Dos trabajadores en una plantación de khat

Sara Cantos

Harar (Etiopía) —

“Aquí la consumimos todos, es normal”. Yirgalem tiene 23 años, es estudiante y vive en Harar, cuarta ciudad santa del Islam enclavada entre montañas en la cristiana y ortodoxa Etiopía. Por las mañanas cuida una plantación de khat. Por la tarde va a clase. Su padre, como él y sus hermanos, consume khat y su madre lo vende en el mercado.

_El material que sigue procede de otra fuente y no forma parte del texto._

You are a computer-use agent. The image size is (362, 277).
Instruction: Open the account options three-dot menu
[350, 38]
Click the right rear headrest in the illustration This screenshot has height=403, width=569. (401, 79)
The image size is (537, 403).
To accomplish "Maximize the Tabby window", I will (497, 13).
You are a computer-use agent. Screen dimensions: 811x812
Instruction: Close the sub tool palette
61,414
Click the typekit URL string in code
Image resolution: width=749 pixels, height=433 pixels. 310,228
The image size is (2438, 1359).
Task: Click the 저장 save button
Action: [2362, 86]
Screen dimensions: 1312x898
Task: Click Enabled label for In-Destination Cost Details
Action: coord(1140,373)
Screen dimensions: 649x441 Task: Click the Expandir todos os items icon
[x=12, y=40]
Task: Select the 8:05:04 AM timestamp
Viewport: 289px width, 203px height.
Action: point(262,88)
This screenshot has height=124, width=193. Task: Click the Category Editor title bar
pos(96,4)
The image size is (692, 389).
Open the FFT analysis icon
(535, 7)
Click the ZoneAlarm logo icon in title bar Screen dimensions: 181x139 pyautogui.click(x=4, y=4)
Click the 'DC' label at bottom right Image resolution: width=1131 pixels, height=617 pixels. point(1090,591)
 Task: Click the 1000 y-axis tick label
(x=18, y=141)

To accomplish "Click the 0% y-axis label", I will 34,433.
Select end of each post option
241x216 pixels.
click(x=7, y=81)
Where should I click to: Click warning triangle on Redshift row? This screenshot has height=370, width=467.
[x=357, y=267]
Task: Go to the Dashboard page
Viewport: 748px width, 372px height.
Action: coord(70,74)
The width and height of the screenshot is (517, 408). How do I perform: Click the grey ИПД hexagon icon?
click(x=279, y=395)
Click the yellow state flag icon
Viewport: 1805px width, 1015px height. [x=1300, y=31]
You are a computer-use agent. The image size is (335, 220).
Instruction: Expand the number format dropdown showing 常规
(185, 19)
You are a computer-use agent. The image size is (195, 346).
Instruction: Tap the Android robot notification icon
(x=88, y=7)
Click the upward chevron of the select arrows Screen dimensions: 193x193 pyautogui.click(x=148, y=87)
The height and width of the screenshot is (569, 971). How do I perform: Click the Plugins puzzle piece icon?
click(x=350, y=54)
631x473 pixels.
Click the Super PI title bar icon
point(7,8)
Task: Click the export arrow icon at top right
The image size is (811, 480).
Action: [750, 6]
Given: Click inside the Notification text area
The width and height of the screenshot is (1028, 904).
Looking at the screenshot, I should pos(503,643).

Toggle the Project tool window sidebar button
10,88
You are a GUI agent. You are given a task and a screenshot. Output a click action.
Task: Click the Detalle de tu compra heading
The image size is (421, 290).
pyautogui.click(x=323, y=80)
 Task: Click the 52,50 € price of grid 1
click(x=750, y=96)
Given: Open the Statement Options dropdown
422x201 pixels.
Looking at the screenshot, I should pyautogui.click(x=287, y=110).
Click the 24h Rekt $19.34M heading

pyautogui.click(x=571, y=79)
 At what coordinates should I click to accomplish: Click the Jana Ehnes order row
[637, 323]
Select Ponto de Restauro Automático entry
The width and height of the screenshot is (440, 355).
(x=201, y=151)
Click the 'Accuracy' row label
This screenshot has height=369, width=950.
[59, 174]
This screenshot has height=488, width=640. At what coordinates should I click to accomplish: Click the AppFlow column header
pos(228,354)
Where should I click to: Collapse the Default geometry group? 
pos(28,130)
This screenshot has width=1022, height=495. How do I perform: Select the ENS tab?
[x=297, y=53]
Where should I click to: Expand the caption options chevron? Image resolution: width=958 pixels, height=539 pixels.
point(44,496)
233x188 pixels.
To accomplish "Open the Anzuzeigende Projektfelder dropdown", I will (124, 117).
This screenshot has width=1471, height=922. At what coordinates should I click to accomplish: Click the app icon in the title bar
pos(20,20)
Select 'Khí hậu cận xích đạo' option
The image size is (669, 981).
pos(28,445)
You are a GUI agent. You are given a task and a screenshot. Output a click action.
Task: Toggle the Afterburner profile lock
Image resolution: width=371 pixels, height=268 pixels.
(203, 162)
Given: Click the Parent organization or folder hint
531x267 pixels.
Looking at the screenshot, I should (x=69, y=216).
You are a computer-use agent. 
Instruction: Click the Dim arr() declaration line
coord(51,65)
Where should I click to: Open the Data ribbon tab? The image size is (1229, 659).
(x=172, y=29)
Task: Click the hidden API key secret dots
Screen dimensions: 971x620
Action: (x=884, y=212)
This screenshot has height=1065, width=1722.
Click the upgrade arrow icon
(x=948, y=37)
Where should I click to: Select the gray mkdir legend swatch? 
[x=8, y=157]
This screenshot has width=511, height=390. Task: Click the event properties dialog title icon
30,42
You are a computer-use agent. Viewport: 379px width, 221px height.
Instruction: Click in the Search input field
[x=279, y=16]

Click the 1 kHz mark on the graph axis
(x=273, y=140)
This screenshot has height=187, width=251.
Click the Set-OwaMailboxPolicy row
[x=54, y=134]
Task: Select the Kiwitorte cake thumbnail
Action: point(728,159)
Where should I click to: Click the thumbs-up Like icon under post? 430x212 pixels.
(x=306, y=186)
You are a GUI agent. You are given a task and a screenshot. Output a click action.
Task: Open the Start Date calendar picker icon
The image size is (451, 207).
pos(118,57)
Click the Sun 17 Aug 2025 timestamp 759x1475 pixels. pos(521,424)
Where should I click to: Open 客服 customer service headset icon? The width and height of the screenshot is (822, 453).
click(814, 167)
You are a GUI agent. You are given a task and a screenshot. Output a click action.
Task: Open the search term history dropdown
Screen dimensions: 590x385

La de Yirgalem es una familia estándar en Harar, la meca mundial del khat. Aquí la vida diaria discurre en torno a esa planta, que marca el ritmo de lo cotidiano y sostiene la economía de la zona. Dos tercios de la población la consume “desde los 15 años o quizás antes”, apunta el joven. En el campo, las aceras, el mercado, las cafeterías o en la medina amurallada, Patrimonio de la Humanidad, que envuelve la ciudad de las cien mezquitas. En cualquier sitio se vende y se mastica khat.

El khat es un arbusto que crece en las alturas en el este de África. Sus hojas frescas –pequeñas y de color verde rosáceo– contienen una sustancia nitrogenada llamada catinona que, al masticarlas, produce un efecto estimulante similar a las anfetaminas, pero menos fuerte.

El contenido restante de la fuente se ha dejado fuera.